WHAT IS EXPECTED
Please answer these questions using the passage on Rumi's teachings and poetry:
(a) Which scholar does it quote on Rumi's borrowing from earlier sources?
(b) How many lines does it give for the Masnavi?
(c) How many rubaiyat does the Divan contain?

PASSAGE
-----
Rumi’s Teachings and Poetry
Rumi, as we’ve seen, had much high-quality mentoring from older or earlier Sufis, via oral tradition
and books. Thus, his works must be seen as heavily infused by a rich lore of insights, themes, stories and jokes (spiritual and secular) going back to the Prophets. Nevertheless, as eminent Rumi scholar R.A. Nicholson pointed out, “he borrows much but owes little; he makes his own everything that comes to hand.” Rumi brilliantly underscores or gives unique twists on older stories and teachings, and brings his inspired genius to the expression of Persian mystical love poetry.
Rumi’s 3 main works are:
1) the “Masnavi-i masnavi / Poem of hidden meaning” - 25,577-lines, filled with tales and teachings;
2) the “Fihi ma fih / What’s in it is in it” lectures, conversations and teaching sessions, formal and informal, recorded by disciples in the mid- to late-1260s;
3) the “Divan”, an enormous, 44,292-lines body of poems in different genres:
- 3,229 ghazals and qasidas (34,662 lines);
- 1,983 rubaiyat (quatrains; 7,932 lines); and
- 44 tarji-bands (1,698 lines).
Most of the “Divan” was probably composed between 1244 to c.1260, when he began the Masnavi.
-----
PROVIDED DATA
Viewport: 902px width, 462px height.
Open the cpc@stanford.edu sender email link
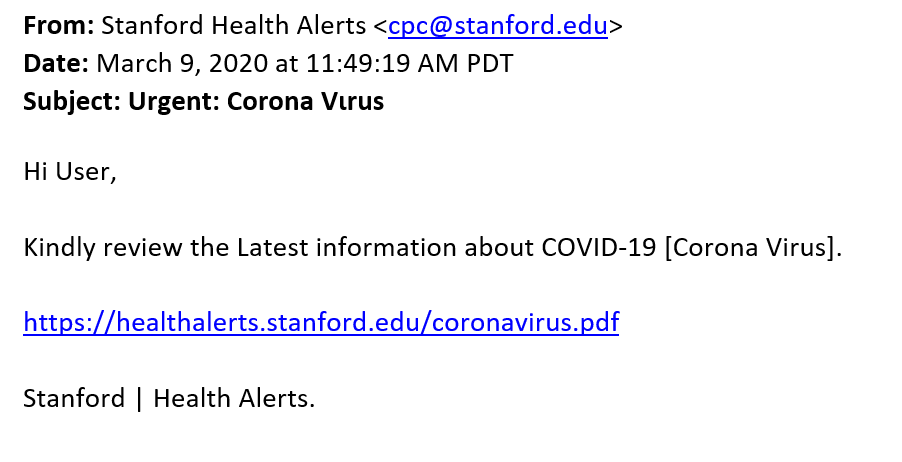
-----
CORRECT OUTPUT
(a) R.A. Nicholson
(b) 25,577 lines
(c) 1,983 rubaiyat